This code allows you to train the Visnet model. Visnet, trained on Flipkart's proprietary internal dataset, powers Visual Recommendations at Flipkart. On the publically available dataset, Street2Shop, Visnet achieves state-of-the-art results. Here is the link to the arXiv tech report.
In this Repo, we have open-sourced the following:
- Training prototxts of Visnet
- Triplet sampling code, to generate the training files
- A CUDA based fast K-Nearest Neighbor Search library
- Other auxillary scripts, such as code to process Street2Shop dataset, sampling triplets, etc.
We soon plan to add other useful scripts, such as:
- Our useful modifications over Caffe - the image augmentation layer, and triplet accuracy layer to aid the training of Visnet
VisNet is a Convolutional Neural Network (CNN) trained using triplet based deep ranking paradigm. It contains a deep CNN modelled after the VGG-16 network, coupled with parallel shallow convolution layers in order to capture both high-level and low-level image details simultaneously.
In order to train you need a set of triplets <q,p,n>. For compatibility with Caffe's ImageData layer, you need 3 sets of triplet files (one each for q, p and n). The lines in those files should correspond to triplets, i.e. line#i in each file should correspond to the i'th triplet.

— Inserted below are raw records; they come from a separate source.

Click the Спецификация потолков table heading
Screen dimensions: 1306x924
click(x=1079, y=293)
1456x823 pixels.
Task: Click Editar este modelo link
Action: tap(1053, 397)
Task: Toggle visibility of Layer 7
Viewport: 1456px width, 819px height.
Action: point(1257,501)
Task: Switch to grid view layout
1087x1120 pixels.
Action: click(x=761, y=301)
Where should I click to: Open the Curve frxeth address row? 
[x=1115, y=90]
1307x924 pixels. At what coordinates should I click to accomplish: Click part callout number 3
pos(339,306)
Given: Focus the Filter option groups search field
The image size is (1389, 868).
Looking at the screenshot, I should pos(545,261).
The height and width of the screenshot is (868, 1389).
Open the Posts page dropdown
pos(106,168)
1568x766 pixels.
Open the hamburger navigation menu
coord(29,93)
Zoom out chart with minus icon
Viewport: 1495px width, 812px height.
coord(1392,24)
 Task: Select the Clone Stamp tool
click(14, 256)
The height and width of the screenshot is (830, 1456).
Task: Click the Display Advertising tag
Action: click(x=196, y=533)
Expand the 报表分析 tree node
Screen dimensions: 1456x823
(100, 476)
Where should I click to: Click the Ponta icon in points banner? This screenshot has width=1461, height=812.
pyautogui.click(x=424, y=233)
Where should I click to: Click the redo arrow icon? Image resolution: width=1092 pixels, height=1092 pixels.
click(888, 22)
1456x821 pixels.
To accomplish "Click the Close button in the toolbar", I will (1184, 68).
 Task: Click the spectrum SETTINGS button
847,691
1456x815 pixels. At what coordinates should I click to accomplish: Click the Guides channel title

If you wish to train Visnet on Street2Shop dataset, you need to:
-
Download the Street2Shop dataset (This contains only the image URLs)
-
Download Street2Shop images (Have a look at scripts/image_downloader.py)
-
You can then format the data using scripts/create_structured_images.py and scripts/create_wtbi_crops.py
-
Use scripts/sampler.py to sample the triplet files
-
Change visnet/train.prototxt to include the location to your triplet files
-
Run training using Caffe
We provide PyCaffe code to do Feature Extraction (scripts/feature_extractor.py), and a CUDA-based fast NN computer (scripts/cuda_knn.py).